In a medium bowl, whisk together the flour, salt, and baking soda; set aside.

In the bowl of a stand mixer, beat the butter and sugar together until light and fluffy. Add the eggs one at a time, mixing until each is incorporated and scraping the bowl as needed. Stir in the vanilla and lemon zest. Gradually add the flour mixture and mix until just combined.

Press the dough evenly into the prepared baking pan using your hands or the bottom of a flat glass. Bake for 10–15 minutes, or until the edges are lightly golden and the top is set. Allow the bars to cool completely on a wire rack before frosting.
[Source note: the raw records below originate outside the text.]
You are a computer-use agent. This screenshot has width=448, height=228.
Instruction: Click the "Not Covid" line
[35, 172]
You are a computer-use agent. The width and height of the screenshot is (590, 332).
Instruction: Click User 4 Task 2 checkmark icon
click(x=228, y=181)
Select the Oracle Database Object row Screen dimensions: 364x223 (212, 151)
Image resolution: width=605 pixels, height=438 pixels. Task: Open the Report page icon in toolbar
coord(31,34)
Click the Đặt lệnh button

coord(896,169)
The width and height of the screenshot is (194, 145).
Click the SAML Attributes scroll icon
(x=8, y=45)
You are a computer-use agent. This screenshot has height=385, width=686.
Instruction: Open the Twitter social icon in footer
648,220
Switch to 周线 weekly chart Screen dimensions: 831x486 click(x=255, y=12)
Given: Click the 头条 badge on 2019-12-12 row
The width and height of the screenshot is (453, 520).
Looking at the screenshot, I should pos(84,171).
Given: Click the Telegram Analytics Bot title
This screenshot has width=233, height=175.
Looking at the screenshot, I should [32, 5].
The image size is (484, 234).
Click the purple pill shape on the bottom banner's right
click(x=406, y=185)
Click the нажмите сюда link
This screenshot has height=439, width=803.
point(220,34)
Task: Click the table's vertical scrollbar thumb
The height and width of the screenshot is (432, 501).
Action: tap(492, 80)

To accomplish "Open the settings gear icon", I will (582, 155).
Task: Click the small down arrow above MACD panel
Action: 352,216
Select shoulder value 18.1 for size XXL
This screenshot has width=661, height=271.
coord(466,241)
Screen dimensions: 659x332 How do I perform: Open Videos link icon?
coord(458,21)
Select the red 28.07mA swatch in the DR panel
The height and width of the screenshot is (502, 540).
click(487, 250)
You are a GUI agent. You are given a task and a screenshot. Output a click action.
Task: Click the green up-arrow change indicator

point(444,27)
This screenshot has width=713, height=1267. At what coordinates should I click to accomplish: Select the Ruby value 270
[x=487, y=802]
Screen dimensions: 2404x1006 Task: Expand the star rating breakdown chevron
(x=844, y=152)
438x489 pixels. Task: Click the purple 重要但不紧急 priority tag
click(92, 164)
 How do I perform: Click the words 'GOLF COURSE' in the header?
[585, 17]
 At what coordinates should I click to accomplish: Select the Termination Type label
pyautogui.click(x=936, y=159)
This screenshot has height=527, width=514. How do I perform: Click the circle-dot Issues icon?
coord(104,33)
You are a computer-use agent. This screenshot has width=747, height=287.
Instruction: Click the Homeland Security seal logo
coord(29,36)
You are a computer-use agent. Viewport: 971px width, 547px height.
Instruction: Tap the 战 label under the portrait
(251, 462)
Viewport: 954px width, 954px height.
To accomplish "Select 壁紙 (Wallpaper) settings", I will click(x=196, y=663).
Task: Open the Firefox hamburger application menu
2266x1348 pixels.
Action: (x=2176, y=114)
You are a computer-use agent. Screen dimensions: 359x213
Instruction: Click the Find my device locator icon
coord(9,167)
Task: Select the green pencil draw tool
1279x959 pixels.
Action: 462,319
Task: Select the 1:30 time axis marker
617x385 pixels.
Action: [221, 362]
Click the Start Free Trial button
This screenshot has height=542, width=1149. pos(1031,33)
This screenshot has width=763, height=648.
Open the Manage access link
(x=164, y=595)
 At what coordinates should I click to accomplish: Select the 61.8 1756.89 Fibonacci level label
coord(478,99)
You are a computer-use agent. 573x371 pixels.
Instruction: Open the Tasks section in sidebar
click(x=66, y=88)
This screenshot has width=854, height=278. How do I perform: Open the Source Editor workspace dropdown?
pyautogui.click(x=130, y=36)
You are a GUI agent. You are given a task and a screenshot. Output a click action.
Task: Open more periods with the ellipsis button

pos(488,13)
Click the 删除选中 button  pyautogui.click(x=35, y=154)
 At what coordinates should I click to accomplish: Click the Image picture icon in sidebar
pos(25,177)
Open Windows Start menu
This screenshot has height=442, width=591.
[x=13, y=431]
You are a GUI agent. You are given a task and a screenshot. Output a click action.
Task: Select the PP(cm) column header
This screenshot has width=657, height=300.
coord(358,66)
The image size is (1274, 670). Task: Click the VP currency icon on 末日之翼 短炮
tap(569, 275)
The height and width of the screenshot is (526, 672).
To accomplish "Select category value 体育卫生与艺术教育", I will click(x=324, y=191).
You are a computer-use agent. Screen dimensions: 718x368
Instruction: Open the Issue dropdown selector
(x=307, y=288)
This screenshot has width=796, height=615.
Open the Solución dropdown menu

To make the frosting: In the stand mixer bowl, cream the butter until smooth. Add the vanilla and salt. With the mixer on low, slowly add the confectioners’ sugar. Add milk as needed to reach a spreadable consistency. If desired, mix in food coloring to create pastel shades.

Spread the frosting evenly over the cooled bars. Cut into squares and serve.

Note: I’ve made these twice and found the centers to be slightly underdone both times. If you prefer a firmer center, bake a few minutes longer and check for doneness. These are still delicious slightly soft in the middle.